Daily Archive for Thursday, May 7th, 2009

is this disrespect

here’s my motion to judge gertner which i did not file because my team thought it disrespectful. i mean and meant no disrespect. my effort was to communicate my objection and my thought directly. i feel the pace of the case requires fluid direct response lest the message be lost in falling over itself in form as this objection was lost because my team thought it in bad form. then let this be a teaching and learning moment. is this bad form, and if so why, and should it make a difference if the alternative comes at cost?
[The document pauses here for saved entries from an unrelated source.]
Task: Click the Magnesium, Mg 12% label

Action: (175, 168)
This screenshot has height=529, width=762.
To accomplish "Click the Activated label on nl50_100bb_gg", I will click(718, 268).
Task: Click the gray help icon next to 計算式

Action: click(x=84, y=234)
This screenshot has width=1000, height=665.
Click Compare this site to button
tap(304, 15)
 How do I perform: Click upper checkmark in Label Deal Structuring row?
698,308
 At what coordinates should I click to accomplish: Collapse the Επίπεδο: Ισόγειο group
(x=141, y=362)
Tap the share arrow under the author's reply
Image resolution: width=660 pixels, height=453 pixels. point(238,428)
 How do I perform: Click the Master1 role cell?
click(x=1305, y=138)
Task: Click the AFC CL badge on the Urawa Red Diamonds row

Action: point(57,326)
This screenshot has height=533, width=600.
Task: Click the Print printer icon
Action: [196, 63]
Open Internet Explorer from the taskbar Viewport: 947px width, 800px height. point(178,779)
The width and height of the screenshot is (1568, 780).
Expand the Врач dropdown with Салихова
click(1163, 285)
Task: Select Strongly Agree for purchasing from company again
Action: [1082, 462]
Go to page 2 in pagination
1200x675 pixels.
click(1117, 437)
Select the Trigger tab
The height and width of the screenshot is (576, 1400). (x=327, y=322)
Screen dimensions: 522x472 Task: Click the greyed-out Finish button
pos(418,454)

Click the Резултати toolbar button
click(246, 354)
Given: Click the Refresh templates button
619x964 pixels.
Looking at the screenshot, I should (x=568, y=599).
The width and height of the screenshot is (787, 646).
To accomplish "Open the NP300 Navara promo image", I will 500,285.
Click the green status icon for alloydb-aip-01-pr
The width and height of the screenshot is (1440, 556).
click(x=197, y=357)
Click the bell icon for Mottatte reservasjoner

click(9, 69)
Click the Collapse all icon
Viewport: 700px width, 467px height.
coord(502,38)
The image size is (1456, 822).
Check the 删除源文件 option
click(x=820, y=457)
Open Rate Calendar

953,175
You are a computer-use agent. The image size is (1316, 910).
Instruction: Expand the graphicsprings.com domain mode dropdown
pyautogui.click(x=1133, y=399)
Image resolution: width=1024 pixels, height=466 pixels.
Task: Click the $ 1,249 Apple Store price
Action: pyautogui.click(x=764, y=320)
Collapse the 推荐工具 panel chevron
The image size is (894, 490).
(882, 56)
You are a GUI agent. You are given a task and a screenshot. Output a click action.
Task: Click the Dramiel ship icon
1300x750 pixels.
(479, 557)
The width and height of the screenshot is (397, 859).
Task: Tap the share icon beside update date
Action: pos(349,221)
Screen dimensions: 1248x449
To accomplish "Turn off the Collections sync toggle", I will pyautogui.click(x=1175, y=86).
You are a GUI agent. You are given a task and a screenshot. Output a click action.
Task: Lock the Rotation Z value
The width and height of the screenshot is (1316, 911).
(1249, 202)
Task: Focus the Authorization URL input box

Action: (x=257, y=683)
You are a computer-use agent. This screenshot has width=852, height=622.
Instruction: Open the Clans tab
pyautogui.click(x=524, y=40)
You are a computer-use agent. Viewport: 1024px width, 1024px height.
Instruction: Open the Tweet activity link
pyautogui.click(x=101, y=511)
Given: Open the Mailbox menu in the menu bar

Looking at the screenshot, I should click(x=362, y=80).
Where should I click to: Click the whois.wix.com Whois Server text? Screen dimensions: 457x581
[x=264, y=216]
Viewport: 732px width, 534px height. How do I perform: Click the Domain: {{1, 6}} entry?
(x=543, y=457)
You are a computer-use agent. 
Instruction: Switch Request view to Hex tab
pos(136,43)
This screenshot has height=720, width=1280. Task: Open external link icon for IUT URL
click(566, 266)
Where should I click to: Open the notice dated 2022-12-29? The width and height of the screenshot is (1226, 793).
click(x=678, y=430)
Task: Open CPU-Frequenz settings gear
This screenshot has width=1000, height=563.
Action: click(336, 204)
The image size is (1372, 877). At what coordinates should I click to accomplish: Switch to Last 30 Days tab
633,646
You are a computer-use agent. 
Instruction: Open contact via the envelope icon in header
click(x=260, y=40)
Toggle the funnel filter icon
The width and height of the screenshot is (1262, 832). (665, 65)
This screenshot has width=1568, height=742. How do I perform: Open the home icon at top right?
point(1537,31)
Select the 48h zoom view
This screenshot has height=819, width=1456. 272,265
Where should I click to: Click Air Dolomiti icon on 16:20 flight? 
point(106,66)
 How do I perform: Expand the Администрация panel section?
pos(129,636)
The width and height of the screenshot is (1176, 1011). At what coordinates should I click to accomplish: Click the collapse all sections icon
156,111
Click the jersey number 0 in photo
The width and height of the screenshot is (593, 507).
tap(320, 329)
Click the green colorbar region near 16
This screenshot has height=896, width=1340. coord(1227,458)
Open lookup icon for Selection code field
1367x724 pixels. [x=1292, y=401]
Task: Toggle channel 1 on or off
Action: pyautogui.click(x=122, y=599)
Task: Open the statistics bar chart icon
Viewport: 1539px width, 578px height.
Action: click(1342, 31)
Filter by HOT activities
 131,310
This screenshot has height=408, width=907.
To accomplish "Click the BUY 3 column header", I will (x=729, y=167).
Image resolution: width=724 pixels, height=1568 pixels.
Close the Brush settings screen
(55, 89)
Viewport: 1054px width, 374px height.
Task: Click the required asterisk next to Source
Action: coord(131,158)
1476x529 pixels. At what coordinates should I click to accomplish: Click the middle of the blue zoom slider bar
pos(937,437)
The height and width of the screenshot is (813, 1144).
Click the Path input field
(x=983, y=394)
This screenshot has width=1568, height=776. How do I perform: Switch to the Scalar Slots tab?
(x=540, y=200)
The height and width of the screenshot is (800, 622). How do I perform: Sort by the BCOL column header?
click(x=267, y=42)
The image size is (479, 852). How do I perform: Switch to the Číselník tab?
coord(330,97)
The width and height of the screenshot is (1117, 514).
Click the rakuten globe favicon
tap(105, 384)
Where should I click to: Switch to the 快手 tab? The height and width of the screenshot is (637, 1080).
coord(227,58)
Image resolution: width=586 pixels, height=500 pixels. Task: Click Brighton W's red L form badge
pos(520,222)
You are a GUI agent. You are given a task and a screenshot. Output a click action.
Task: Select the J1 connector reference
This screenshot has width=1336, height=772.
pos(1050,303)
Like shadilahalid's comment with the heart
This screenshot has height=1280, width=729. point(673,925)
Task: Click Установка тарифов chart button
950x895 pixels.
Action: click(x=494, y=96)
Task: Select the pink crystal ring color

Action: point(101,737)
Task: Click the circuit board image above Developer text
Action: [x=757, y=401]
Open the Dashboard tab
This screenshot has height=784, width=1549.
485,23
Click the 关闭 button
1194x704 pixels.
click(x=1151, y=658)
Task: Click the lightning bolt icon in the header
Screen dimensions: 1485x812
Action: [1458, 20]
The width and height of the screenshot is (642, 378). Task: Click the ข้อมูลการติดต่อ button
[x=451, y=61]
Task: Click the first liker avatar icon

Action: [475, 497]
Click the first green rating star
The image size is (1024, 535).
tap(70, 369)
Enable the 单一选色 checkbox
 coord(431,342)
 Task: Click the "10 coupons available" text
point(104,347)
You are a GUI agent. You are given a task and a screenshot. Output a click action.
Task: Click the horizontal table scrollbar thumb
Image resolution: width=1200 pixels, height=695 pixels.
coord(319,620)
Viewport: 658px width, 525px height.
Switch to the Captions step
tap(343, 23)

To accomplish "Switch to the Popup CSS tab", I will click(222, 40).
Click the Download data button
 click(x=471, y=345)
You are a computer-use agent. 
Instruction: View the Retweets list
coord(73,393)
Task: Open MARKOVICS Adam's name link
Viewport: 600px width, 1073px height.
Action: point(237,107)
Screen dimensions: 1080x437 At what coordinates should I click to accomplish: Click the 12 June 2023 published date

MOTION TO RECONSIDER ORDER PROHIBITING DIGITAL RECORDING OF A DEPOSITION

I ask you to reconsider your order prohibiting me from digitally recording a telephonic deposition. I ask you to distinguish rhetorical space for the function of telephonic conference among judge and lawyers from the different rhetorical space suited to the function of on-the-record deposition. I am not here asserting either the right or the intention of immediately serving the digital record of this deposition to the net (thank you to my opponents for their parentheses). I will accede to your considered judgment whatever it may be, albeit with retained objection.

In response to a request from opposing counsel to agree to this deposition by telephone I said yes if I can audio record it. I am not available at the time scheduled for the deposition, nor for certain are any of the five students who have been admitted provisionally to the bar of the court to practice with me in this case. But I would like to listen to it and be able to use a record of it in conferring with my team. If the deposition is to be used at trial I would like to have the deponent’s voice and tone as well as the stenographer’s text (which we protest at having to purchase if we are to have a record at all). My assistant is able without cost to call in on the conference line and audio record what transpires with my digital recorder. As I read the federal rules of civil procedure I am at least entitled to an exercise of your discretion to permit this.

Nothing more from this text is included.